If only those jumpers in the same area would be documented. I bet they can be used to configure/enable/disable banks of memory. Could be very helpful in your case.
Gerhard.Lenerz wrote:
As usual it complains about not being able to communicate with the graphics option,
Let me guess,
gfx: can't reset GM textport
In my system the CPU board works, and I can sometimes enable the graphics (sometimes it fails).

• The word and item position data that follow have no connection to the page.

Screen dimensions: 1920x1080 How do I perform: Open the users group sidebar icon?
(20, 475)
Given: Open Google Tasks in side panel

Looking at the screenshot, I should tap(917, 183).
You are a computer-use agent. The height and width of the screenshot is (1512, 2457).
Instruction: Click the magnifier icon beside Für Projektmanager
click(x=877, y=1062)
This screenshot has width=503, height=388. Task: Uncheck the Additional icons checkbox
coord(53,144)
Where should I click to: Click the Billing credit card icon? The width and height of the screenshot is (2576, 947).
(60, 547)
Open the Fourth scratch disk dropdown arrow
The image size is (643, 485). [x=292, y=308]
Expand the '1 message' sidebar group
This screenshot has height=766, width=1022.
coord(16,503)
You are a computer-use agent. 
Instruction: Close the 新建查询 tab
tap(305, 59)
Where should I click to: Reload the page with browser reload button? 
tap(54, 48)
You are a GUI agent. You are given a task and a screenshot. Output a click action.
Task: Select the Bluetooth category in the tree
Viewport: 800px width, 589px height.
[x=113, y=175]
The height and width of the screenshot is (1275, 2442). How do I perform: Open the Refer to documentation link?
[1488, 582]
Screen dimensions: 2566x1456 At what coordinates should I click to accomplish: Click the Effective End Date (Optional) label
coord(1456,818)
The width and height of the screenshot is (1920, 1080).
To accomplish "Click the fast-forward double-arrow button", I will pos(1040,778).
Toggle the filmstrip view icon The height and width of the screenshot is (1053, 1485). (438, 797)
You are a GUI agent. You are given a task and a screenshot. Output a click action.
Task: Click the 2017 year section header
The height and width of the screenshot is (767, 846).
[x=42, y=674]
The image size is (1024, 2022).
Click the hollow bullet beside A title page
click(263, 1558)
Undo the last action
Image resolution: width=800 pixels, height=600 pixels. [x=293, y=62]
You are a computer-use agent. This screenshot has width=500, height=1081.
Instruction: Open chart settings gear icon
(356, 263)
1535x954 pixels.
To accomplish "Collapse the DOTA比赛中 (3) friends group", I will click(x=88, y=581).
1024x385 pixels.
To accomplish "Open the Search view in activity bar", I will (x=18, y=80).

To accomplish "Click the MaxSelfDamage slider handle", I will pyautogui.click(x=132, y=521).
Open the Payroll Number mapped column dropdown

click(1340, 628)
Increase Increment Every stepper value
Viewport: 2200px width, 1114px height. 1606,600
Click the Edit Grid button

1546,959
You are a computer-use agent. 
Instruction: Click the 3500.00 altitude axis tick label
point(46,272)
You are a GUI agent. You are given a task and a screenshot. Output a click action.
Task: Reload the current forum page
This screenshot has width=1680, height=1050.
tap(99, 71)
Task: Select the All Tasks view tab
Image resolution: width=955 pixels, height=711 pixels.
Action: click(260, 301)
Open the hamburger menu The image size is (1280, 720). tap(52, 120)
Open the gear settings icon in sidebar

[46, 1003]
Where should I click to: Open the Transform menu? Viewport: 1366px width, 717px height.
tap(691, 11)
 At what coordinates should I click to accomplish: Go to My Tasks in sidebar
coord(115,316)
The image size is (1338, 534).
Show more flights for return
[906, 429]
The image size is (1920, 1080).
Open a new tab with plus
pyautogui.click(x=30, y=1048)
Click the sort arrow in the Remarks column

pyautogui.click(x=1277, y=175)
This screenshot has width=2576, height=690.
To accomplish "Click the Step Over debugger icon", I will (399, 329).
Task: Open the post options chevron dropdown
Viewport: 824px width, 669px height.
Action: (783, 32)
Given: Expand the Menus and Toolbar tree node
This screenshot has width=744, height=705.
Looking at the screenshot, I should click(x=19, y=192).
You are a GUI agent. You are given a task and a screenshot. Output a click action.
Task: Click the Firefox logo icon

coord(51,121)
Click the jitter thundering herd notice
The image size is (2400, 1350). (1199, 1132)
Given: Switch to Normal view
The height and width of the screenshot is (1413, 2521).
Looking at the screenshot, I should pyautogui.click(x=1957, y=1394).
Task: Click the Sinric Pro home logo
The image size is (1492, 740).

It is good enough to get a graphics PROM console, but any attempt to boot into IRIX with the graphics installed in the system will cause bus errors, crashes, ... The GM board probably contains a memory buffer which is mapped into the address space of the CPU for communication between the two, and I have a feeling mine has some dodgy RAM chips...
Well, at least with the GM/GE boards pulled mine boots into IRIX. Slower than anything I've ever seen.